L'agriculture et les effets néfastes de l'aide alimentaire

 La réaction humanitaire face à la catastrophe du 12 janvier 2010 a été à la hauteur du désastre, et il faut espérer qu'elle se maintienne et se coordonne davantage. Cependant, deux mois après le passage de "l'artiste" (selon une expression utilisée pour décrire le séisme qui a entièrement redessiné la capitale), il est nécessaire de prendre du recul face à cette intervention internationale.

 René Préval, le président Haïtien, est intervenu pour demander de suspendre l'aide alimentaire directe (Radio Métropole :  "L'aide alimentaire doit cesser"). Celle-ci a en effet de mauvaises répercussions sur la stabilisation de l'économie locale :
 > En proposant de manière aléatoire et non planifiée de fortes quantités de denrées alimentaires gratuites, elle empêche la remise sur pied du petit commerce, essentiel pour la survie de nombreuses personnes, notamment des femmes pour qui cette activité représente souvent l'unique source de revenu. 
 > Disponible uniquement dans les zones les plus touchées, elle provoque un reflux des réfugiés qui reviennent des campagnes et s'installent dans des camps très précaires pour bénéficier de ces distributions. Elle favorise ainsi une logique de dépendance et d'assistanat dans des conditions déplorables et sans aucune dynamique de développement. 
 > Sur un autre plan, cette arrivée de denrées étrangères concurrence la production locale et appauvrit les paysans qui possèdent pourtant, selon certains, la capacité de nourrir l'ensemble de la population. Elle n'incite pas les cultivateurs à profiter de cette période de plantation et risque, si elle se poursuit, de déstabiliser encore davantage l'agriculture locale et de favoriser à long terme un nouvel exode rural vers des bidonvilles reformés.
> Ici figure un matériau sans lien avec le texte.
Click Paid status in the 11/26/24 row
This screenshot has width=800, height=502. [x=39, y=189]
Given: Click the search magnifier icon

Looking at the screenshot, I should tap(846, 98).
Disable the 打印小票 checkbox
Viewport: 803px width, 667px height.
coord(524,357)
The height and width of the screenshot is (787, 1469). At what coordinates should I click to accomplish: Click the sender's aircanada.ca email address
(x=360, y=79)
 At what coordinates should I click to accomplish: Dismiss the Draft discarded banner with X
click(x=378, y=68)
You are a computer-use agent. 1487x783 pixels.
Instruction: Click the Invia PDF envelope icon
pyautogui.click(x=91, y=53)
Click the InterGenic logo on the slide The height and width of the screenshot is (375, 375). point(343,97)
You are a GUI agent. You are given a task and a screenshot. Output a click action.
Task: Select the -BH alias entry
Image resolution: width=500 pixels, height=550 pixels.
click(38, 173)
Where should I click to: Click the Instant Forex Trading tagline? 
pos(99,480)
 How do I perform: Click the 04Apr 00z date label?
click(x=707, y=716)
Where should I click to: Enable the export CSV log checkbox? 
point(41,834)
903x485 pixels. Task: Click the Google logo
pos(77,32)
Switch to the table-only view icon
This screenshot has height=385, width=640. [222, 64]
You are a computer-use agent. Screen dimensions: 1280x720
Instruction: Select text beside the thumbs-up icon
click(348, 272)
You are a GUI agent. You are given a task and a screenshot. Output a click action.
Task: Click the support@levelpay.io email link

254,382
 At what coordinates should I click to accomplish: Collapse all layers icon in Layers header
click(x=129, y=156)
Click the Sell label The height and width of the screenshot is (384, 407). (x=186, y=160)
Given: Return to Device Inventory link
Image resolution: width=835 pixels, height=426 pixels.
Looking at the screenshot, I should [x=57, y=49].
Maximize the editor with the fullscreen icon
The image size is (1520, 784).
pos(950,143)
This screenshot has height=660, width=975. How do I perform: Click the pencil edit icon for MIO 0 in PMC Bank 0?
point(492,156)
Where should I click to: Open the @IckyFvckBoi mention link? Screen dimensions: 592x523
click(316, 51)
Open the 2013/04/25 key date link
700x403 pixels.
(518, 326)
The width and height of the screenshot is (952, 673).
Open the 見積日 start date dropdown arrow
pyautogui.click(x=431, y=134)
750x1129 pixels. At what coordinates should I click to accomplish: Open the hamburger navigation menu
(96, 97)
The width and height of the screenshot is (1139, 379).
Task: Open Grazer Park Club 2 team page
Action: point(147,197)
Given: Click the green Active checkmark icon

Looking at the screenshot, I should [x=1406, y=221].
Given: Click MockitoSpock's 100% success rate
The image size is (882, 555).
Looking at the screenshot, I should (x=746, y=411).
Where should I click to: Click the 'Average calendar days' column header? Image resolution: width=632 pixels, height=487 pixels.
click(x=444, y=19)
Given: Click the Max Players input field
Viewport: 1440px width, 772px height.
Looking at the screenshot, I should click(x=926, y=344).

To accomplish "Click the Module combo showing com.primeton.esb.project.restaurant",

Un article du Nouvelliste "les pièges de l'aide" du 12 mars 2010 explique la démarche proposée : "l'aide offerte généreusement à Haïti depuis le 12 janvier doit se muer en effort de reconstruction. Plus d'eau, plus de riz, plus de tentes. Des semences, des tracteurs, du travail et des maisons. Fini l'urgence et ses débordements". L'article évoque cependant la nécessité de contrôler les circuits de l'aide à la reconstruction pour éviter la corruption. Le problème de l'urgence se confronte par ailleurs aux risques à venir face à l'arrivée de la saison des pluies et d'éventuels ouragans, qui pourraient provoquer un nouveau désastre humain à grande échelle.

Un article publié dans Le Monde du 17 mars revient sur cet appel à une inscription de l'aide dans un processus de développement durable : 'Sauver l'agriculture, nouvelle urgence d'Haïti". Le Monde illustre bien ce nouvel enjeu : "si le secteur agricole n'a pas été le plus éprouvé par le tremblement de terre lui-même, il est le seul capable de répondre aux conséquences humanitaires du séisme". Des projets de soutien et d'encadrement du secteur agricole semblent se préparer ; il faut cependant noter que de nombreuses campagnes demeurent toujours dépourvues de la moindre aide.